Saturday, February 04, 2006

Messy Compromise on Iran: "Russia and China, which had hitherto been opposed to reporting Iran to the UNSC, have taken a pragmatic decision to step back. Their intention, presumably, is to fight another day, in a battleground where they can exercise their veto power."

"Today, what has to be grasped by everyone is that the U.S. is hell-bent on setting the stage for a military conflict with Iran. And that the course and outcome of such a conflict will have consequences even more disastrous for our region than the Iraq war so far. The compromise struck in London on Monday only pushes back by a month the timetable by which this tragedy will be enacted."

"Each time it appeases Washington's relentless pressure on Iran, the international community is being made to climb higher and higher up a ladder whose final rungs can only be sanctions and war. This is precisely the route the U.S. followed against Iraq in its quest to effect regime change there. Its war of attrition using sanctions, inspections, no-fly-zones, air strikes, and impossible ultimatums lasted 12 years before ending finally in an invasion that surprised no one.

"In a candid speech to the Arms Control Association in Washington last week, Hans Blix, former head of the U.N. Monitoring and Verification Commission (UNMOVIC), repeated a charge he has made before that the U.S. was never really interested in weapons inspections in Iraq. "My belief is that if we had been allowed to continue to carry out inspections for a couple of months more, we would then have been able to go to all the sites which were given by intelligence, and since there weren't any weapons of mass destruction, we would have reported that there weren't any." However, even with such a report, David Ruppe of the Global Security Newswire quoted him as saying, war probably would not have been averted as "there was a certain momentum behind it."

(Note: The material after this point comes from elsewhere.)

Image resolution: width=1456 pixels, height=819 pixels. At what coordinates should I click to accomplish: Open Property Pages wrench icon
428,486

"Is there a lesson in all this for the world to learn as the Iran crisis slowly unfolds? Mr. Blix certainly thinks there is. "Today, I think I worry about the spin and momentum on Iran," he said. And well he might. The U.S. is not unaware that there exists a resolution of the Iranian parliament, the Majlis, demanding that Iran withdraw its temporary acceptance of the Additional Protocol as soon as the IAEA refers its case to the Security Council.... What would happen once Iran withdraws from the Additional Protocol, joining, in the process, the 106 countries who have yet to sign that document? IAEA inspectors would no longer be able to visit sites outside of those facilities that are already safeguarded."

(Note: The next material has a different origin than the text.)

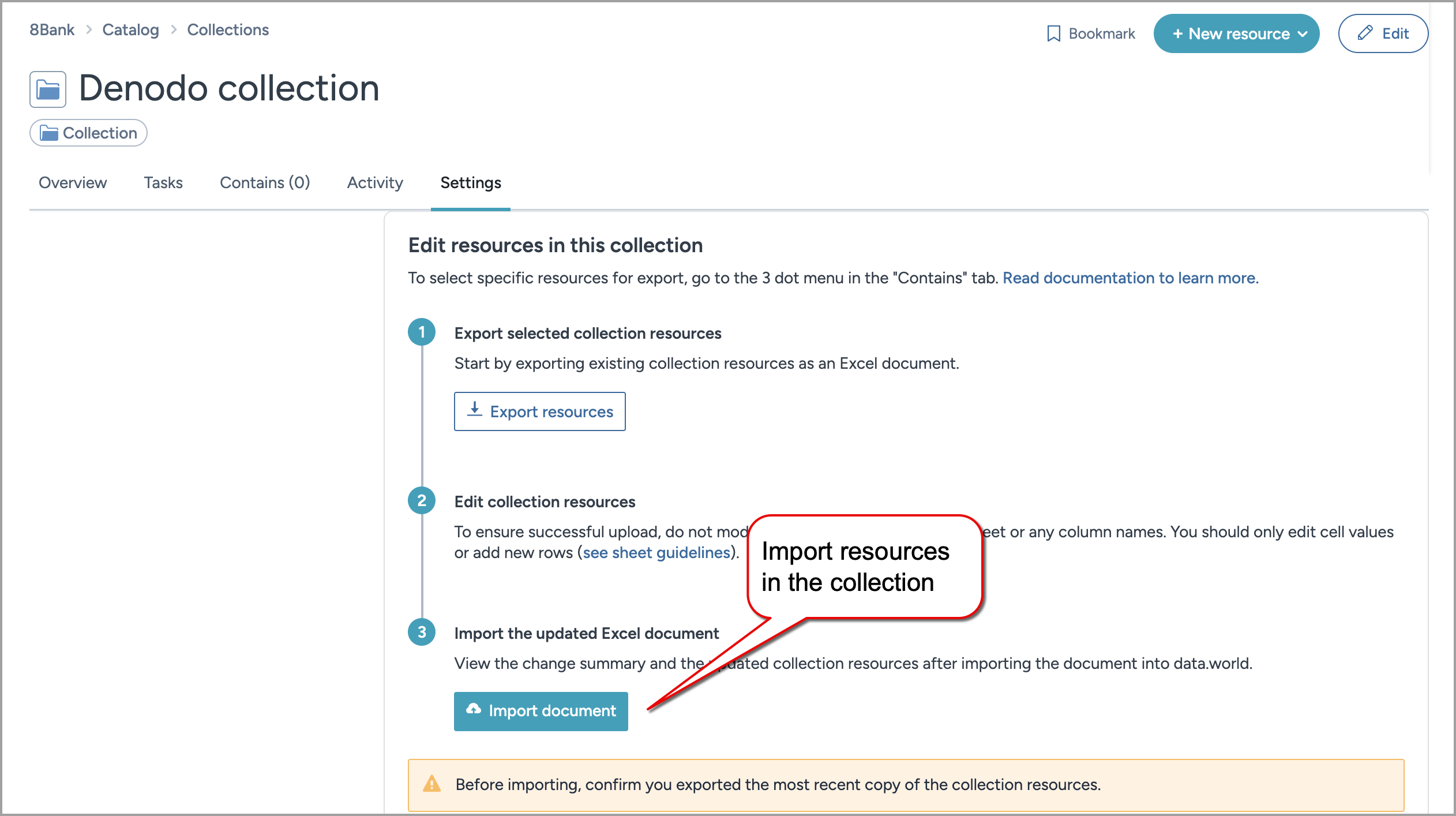Click the folder icon beside Denodo collection title
Viewport: 1456px width, 816px height.
(48, 88)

"If indeed Iran has built clandestine nuclear facilities — as Britain and the U.S. believe — there cannot be a worse outcome from the non-proliferation perspective than IAEA inspectors losing their `go as you please' pass. However, in a perverse way, this is precisely what the Bush administration is hoping Iran will do. For once IAEA inspectors lose the special access they currently enjoy, this would allow the U.S. to seek yet another escalation — citing the urgency of regaining access."

'Appeasement' is the word. John Pilger said it before - the current US elite is the Third Reich of our time. Its objectives are imperialism and hegemony - not law and democracy. Countries which fail to recognise this reality and respond accordingly are simply guilty of appeasement. And as for countries that actually participate in this aggression, such as the UK or Australia - shameful and pathetic. And what do they get out of it? An oil field? A wheat contract? A terrorist bombing?